If he would have been asian it would not even be reported by the national media. Americans dont give a shit about asians.

Your piece exemplifies the selective-truth that pervades the Trayvon Martin case and makes any meaningful dialogue impossible. As a Korean American, I judge your conspicuous failure to mention the L.A. Riots as ethnically and intellectually discrediting you. That unrest involved a sustained attack by blacks on the Korean community there (including my own family), one fed my overt black racism against us. You cannot speak for “Asian Americans” if you cannot even acknowledge such a searing incident in ‘our’ history.
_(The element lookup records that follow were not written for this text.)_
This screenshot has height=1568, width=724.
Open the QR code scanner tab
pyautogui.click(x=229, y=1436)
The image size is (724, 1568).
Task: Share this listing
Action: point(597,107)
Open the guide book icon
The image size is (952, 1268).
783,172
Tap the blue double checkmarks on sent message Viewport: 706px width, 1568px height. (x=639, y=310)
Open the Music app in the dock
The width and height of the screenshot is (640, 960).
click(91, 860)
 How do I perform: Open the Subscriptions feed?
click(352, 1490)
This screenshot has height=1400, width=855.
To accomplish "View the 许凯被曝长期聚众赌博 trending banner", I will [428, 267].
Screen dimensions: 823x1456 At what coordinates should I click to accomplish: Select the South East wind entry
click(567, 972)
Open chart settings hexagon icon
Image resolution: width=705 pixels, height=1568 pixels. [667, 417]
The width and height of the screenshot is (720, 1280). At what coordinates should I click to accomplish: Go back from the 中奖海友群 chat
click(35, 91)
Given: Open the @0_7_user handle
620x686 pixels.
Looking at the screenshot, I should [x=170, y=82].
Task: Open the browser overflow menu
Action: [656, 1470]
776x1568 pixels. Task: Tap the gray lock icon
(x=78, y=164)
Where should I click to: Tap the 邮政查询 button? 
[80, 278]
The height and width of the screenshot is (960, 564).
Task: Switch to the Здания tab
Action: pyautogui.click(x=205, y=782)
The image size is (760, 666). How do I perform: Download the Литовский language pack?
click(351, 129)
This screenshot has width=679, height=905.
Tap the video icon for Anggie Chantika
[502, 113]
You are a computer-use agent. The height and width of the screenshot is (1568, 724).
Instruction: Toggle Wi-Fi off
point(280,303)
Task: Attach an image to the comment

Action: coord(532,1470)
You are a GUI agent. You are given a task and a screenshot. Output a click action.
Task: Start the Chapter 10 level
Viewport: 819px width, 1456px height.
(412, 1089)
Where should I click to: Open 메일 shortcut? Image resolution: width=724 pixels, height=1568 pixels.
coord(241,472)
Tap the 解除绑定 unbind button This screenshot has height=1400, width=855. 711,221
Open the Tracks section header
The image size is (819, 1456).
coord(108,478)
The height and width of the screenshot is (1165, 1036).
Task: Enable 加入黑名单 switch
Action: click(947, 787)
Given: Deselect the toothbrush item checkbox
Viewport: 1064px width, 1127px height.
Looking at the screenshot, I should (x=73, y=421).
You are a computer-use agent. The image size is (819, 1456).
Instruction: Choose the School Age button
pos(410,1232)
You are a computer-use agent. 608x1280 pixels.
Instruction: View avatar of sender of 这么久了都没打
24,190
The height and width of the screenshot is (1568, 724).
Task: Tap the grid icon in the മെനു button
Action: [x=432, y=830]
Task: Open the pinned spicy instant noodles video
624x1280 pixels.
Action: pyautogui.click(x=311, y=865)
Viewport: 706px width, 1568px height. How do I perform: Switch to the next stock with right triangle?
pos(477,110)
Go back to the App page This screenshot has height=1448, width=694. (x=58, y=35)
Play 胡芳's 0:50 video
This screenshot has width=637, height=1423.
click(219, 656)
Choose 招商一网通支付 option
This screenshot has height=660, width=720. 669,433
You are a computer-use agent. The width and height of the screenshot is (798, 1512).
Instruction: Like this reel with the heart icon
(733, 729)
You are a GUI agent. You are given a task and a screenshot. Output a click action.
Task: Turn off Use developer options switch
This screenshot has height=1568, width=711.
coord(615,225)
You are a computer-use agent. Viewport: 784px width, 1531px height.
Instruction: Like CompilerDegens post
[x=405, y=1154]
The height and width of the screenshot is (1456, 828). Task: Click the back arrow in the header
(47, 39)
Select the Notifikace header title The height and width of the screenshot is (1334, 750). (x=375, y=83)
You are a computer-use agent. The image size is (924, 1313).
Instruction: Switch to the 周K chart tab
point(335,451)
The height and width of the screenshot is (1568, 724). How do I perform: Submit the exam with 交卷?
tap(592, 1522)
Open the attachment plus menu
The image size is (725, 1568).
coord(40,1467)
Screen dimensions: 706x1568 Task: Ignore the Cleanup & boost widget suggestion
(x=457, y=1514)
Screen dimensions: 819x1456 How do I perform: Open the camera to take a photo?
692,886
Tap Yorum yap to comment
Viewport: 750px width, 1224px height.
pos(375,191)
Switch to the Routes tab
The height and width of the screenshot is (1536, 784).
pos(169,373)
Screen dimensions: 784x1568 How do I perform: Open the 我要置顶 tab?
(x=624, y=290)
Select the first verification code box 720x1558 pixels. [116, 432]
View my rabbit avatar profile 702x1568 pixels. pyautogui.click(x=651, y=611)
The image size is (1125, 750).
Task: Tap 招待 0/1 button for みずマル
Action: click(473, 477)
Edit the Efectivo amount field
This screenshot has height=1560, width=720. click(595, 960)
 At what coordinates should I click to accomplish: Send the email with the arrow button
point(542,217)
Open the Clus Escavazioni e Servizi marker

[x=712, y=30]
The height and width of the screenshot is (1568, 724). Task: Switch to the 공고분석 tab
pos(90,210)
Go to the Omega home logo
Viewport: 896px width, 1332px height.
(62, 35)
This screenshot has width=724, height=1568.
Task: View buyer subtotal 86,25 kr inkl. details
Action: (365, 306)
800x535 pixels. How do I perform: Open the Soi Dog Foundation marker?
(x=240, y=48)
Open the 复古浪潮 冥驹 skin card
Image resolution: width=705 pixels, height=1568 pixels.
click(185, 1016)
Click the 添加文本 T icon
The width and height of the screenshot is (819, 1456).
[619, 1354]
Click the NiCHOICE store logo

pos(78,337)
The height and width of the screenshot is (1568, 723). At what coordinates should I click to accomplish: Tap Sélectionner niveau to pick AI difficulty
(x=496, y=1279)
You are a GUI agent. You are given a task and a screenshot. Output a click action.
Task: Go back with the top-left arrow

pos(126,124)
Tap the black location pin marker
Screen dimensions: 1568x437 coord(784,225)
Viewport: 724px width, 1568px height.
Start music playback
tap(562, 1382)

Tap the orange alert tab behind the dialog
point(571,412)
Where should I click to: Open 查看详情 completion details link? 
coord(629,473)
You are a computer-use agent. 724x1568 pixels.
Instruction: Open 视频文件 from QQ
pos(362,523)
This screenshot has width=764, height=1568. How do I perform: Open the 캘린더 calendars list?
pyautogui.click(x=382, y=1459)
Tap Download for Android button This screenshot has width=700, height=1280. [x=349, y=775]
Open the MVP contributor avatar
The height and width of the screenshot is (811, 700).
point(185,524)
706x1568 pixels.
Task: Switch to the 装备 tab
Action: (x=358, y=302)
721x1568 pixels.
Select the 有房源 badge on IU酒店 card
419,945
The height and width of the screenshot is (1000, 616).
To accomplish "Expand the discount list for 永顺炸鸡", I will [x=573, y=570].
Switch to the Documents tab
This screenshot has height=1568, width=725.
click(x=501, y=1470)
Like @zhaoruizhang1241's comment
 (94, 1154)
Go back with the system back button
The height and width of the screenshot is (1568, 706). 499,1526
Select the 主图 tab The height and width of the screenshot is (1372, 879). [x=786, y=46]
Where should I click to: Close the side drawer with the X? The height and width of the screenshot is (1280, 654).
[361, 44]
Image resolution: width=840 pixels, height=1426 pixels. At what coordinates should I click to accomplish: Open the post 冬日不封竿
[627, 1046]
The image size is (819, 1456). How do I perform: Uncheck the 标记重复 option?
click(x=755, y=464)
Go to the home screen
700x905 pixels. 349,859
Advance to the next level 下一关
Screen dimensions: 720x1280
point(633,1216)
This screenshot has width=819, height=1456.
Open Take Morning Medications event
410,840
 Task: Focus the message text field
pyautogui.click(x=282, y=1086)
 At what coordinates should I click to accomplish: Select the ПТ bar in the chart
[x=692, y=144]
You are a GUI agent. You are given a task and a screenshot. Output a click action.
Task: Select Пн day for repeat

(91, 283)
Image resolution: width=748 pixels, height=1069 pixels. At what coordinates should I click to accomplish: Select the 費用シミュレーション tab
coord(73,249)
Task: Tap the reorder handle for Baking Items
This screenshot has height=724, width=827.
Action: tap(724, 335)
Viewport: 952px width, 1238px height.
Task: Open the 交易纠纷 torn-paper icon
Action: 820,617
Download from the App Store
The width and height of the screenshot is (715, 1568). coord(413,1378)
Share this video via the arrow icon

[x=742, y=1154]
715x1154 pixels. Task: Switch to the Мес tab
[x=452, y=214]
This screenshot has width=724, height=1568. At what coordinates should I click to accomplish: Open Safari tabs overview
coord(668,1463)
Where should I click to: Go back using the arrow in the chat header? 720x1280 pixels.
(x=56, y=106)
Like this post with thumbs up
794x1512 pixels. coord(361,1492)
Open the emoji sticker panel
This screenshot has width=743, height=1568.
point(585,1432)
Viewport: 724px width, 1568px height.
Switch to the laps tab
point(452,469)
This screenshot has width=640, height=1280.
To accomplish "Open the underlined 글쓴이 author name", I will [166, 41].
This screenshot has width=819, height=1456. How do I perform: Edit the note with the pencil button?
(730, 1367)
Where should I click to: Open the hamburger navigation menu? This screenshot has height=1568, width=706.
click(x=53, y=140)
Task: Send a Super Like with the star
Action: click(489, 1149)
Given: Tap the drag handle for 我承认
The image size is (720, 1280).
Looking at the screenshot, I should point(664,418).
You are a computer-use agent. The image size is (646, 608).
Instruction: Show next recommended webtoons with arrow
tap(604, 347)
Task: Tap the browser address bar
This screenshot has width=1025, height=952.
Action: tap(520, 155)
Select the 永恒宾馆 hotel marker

In fact you are conspicuously silent on post-1950’s America, when of course it is the Watts Riots, the riots in the wake of MLK’s murder, the Miami riots, and the Rodney King riots that were on people’s minds when they cast a wary eye at black America’s potential reaction to perceived injustice. Well that and the blacks specifically threatening to riot. But white people did something in 1907, so let’s talk about that instead, right?

The entire black-white axis is a simplistic media trope meant to elicit more emotion than reasoned analysis. George Zimmerman is a multi-racial man, not a “white”, who identified as Hispanic for official purposes. Trayvon Martin’s character is actually directly relevant to doubt over who initiated the violence. I know these facts are hard for left wingers to even admit. I still feel Zimmerman had other options than shooting Martin and deserved to be convicted of manslaughter, but spare me the simplistic narrative of “white” predator and innocent black teen.

@ K Woo:

Your racism is showing, and you’re showing that you have adopted a white supremacist mindset.

You go on and on about “black” riots and accuse Scot of signaling out one “white” riot. There have been “white” riots throughout history, including the Rosewood and Tulsa riots, and the “Red Summer” white riots of the early part of the 20th century. Almost all of these riots started because of the false accusation of a white woman accusing a black man of rape. And let’s not even forget all of the lynchings committed by whites against blacks. You don’t want to talk about that. Who is being selective here?

As for George Zimmerman being “white,” he identified himself as such, and a cousin who has accused him of sexual assault has stated that Zimmerman and his family “didn’t like blacks unless they acted white.” That goes to two other points:

1) If Zimmerman wasn’t white, why did whites support him so? It wasn’t because of who he is, but because of who he shot. He shot Trayvon Martin, who was black. That is the only reason why so many whites support him; and

2) Zimmerman had a history of violence, including the sexual assault accusation mentioned above, as well as an assault against a female police officer, and a restraining order filed against him by a former girlfriend.

You claim that liberals don’t want to discuss Trayvon Martin’s character and that it may have something to do with the “fight.” It takes racism and selective amnesia to ignore the fact that Zimmerman ignored direct orders by authorities to not get out of the car. He saw a black kid, and got out of the car (again, against orders) because he had a gun, and he knew that he could use Florida’s Stand Your Ground law as an justification to use it. My point is that if Trayvon’s character is fair game (which it isn’t, because he’s the victim here), then Zimmerman’s character (or rather, lack thereof) is fair game.

I actually feel sorry for you, since you are a POC and refuse to recognize the existence of white supremacy and how it affects you.

The only other thing is that if Trayvon was Asian American, this case would probably not be considered a race issue and most likely would never have made it into the public eye.

If he were Asian you wouldn’t hear anything. No public outry because the Asians in this country don’t’ have a voice. Asians don’t have the Al Sharptons, Jessie Jacksons, or Oprah or the NAACP. Asians are the easiest to treat like crap because they don’t stand up and make themselves heard. They wouldn’t go on strike like Latinos or Blacks. When was the last time you ever saw an Asian riot supporting any Asians. Never happens and the people in power and everybody else knows that and it is a very dangerous place to be in for Asians. They need to stand up and use their rights to assemble and protest.